Eric smiled, but he didn’t think it was funny.

“We ate it all too,” Lucia said.

“Yeah, we ate it all,” Sergio agreed. “Hard to keep it down!”

Then they dropped back, laughing, returning to Spanish. Somehow, Eric thought, they all felt like a group again. It was John Martin’s last gift to them. He had saved them even in his death.

_

That night, in the flickering light of the fire, Eric sat by Birdie. He returned her pink backpack and she smiled and pulled out her crayons and paper. She lay by the fire with her legs in the air behind her. Eric lay next to her and watched her draw. Eric couldn’t remember ever feeling so happy and content, and at the same time, determined and heartless. He would never be separated from her again. Nothing was more important to him, not even his own life. He would not be separated from her again, and if he had to kill to make sure of it, he would not pause or doubt himself for an instant.

“Why’re you crying?” asked Birdie, looking at him suddenly.
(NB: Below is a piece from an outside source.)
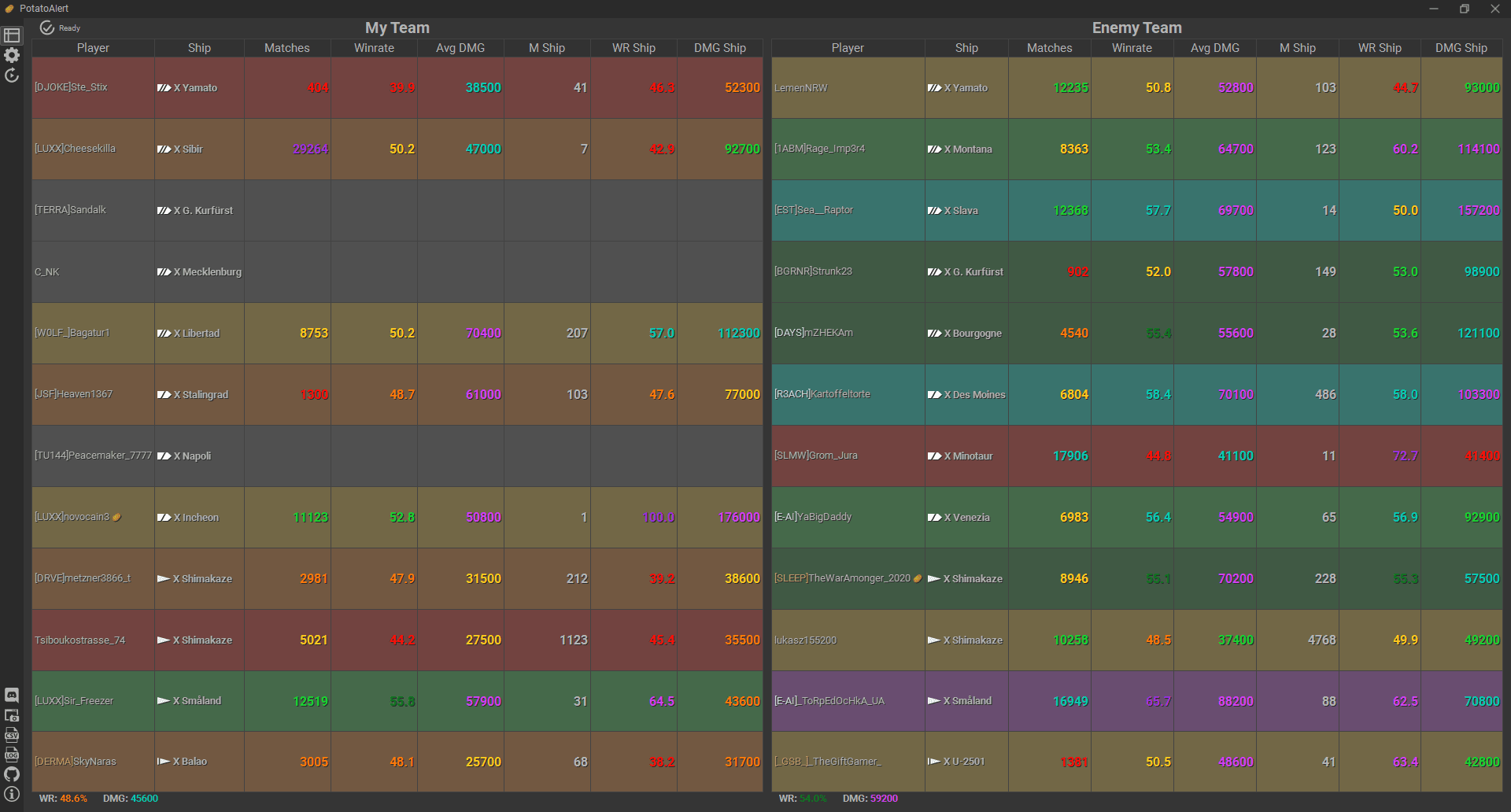Viewport: 1511px width, 812px height.
Task: Select [E-AI]_ToRpEdOcHkA_UA player name
Action: (829, 701)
She looked back at her picture with a frown. “This is supposed to be a happy picture.”

“I know it is,” Eric answered, wiping his face. He hadn’t known he was crying and it was embarrassing. “I don’t know, Birdie. I’m glad you’re here, that’s all.”

“Oh,” she said. She smiled at him and then turned back to the drawing.

Eric watched her add orange tears to a smiling face.

_

They were down to a cup of rice and a bag of beans. They had to make a supply run.

It was strange how quickly they seemed to forget everything that had happened. Although Eric knew he would never be the same person he was before he lost and found Birdie, they crept to the edge of the forest and surveyed the nearest town as if nothing had changed. They knelt down together, and Sergio nervously licked his lips as he looked at the town. Birdie sat next to Eric, watching the town and clutching his hand.

Lucia was the only one who seemed different. There was none of her usual stoic braveness obscuring her fear. Her trepidation was naked on her face. She bit her lower lip.

“I don’t know, Eric,” she whispered. “This place. It’s just. I don’t like it.”

“We don’t have a choice,” Eric said. “We need food.”

“There’ll be another town,” she said. “There’s always another town.”

“Just like this one,” Eric answered.

Lucia didn’t answer, but when Sergio muttered something encouraging to her in Spanish, Lucia stopped him with a hiss. “No me gusta,” she told him. Sergio looked away, more nervous than usual.

“It’ll be all right,” Eric said. He felt angry with both of them. They needed food. “This is another town, like any other. We’ll get in, get some food, and get out again.” Then a welling up of anger and annoyance came suddenly from inside him, and, before he could stop himself, he added, “Of course you don’t like it, you think I like it? We have to do what we have to do. That’s it. Don’t make this harder.” His tone was acidic, like his own father’s when he mentioned his mother.

Lucia looked at him and blushed, deep and red. She looked like she had something to say, but, instead, she swallowed and turned back to the town.

Eric felt a warm glow of power, followed quickly by regret and then he felt slightly ill and dizzy. He took a deep breath to steady himself, and then stood up and walked out of the forest toward the town, not looking back to see if the others were following him. He knew they were.

_

The town’s name was Wallingford.

It was a small town with large houses and a narrow road. Once it might have been described in a travel book as “sleepy” or “quaint.” Now it seemed like a vast temple for the dead. The roads were clogged with abandoned cars and trucks. It was quiet, except for birds and the wind and their footsteps on the asphalt. On the side of the road was a burnt out truck, its hood up. It had the look of a dead thing whose jaw hung open. One of its fenders was whiter than the rest. They walked by it with a solemn silence, as if it were a corpse that demanded respect.